NUTS sampling doesn't work

Hi everybody,
I have problems using PymC3 in Jupiter Notebook on Windows 10. Here is an example what I’m currently trying:

import numpy as np
import pymc3 as pm

RANDOM_SEED = 8927
np.random.seed(RANDOM_SEED)

print("Running on PyMC3 v{}".format(pm.__version__))


#true parameters
alpha, sigma = 1, 1
beta = [1, 2.5]
# Size of dataset
size = 100

# Predictor variable
X1 = np.random.randn(size)
X2 = np.random.randn(size) * 0.2

# Simulate outcome variable
Y = alpha + beta[0] * X1 + beta[1] * X2 + np.random.randn(size) * sigma

with basic_model:
    # draw 500 posterior samples
    trace = pm.sample(500, init='advi',cores=2)


az.plot_trace(trace);

So I create a trace and try to sample from this trace to build my posterior model. The problem is, everytime I run the code everything works out just fine until JupiterNotebook should sample the chains. As soon as I get to the point in inference when it is said: ‘Sampling 2 chains, 0 divergences: 0%| | 0/2000 [00:00<?, ?draws/s]’, the connection to the Kernel gets lost and from there on JupiterNotebook is unable to reconnect. Attached I send a picture of what happens.
I am completely clueless what’ s going wrong and why it won’t work… Hope some of you can help me with this!

Thanks in advance and best regards
Leon!

The picture: https://i.stack.imgur.com/75u3S.png

Can you share the code for your model to see what is happening?

I am working with the code above, the picture was just from the original project where the problem first occured. But same problem with the code above. I try to work with a code as simple as possible to prevent syntax failures.
I even made a small progress today figuring out that it must has something to do with the multi-processing. When I set chains and cores both 1, then the connection to the kernel doesn’t get lost… Is this a known problem and is there a way to fix it?

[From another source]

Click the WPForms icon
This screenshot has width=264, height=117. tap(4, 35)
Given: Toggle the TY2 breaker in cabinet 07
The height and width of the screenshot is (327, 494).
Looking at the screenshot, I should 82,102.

You don’t have any variables or likelihood in the code above, just the sampler call. Am I missing something?

Hi Leon

yes that is a known issue, mostly (if not exclusively) Windows-related.


However, from my experience the notebook tends to die when I call the sampler within a complex or mis-specified model. If you report in the thread the code for the model specification (re @luisroque) you might get some advice on what is causing the sampler to fail.

1 Like

Thanks a lot! Sorry I accidentally copied only half the code as it seems… @luisroque you are totally right there is oviously something missing, here is the missing code:
(it is just a simple tutorial example I was working with before actually trying to fit a model to my data, Link: https://docs.pymc.io/notebooks/getting_started.html)


with basic_model:

    # Priors for unknown model parameters
    alpha = pm.Normal("alpha", mu=0, sigma=10)
    beta = pm.Normal("beta", mu=0, sigma=10, shape=2)
    sigma = pm.HalfNormal("sigma", sigma=1)

    # Expected value of outcome
    mu = alpha + beta[0] * X1 + beta[1] * X2

    # Likelihood (sampling distribution) of observations
    Y_obs = pm.Normal("Y_obs", mu=mu, sigma=sigma, observed=Y)

So I searched a lot but didn’t really find a way around this problem in windows. I’ ve read somewhere that in Ubuntu it should work but to be honest I would really like to prevent to work with Ubuntu. Do you have any ideas how I could somehow bypass this problem in windows and make it running?

Hi Leon,

I ran your example on:

Windows 10
PyMC3 v3.9.3

Calling pm.sample() with the default options works like a charm with sampling being very fast and using all my cores (4 chains on 4 cores).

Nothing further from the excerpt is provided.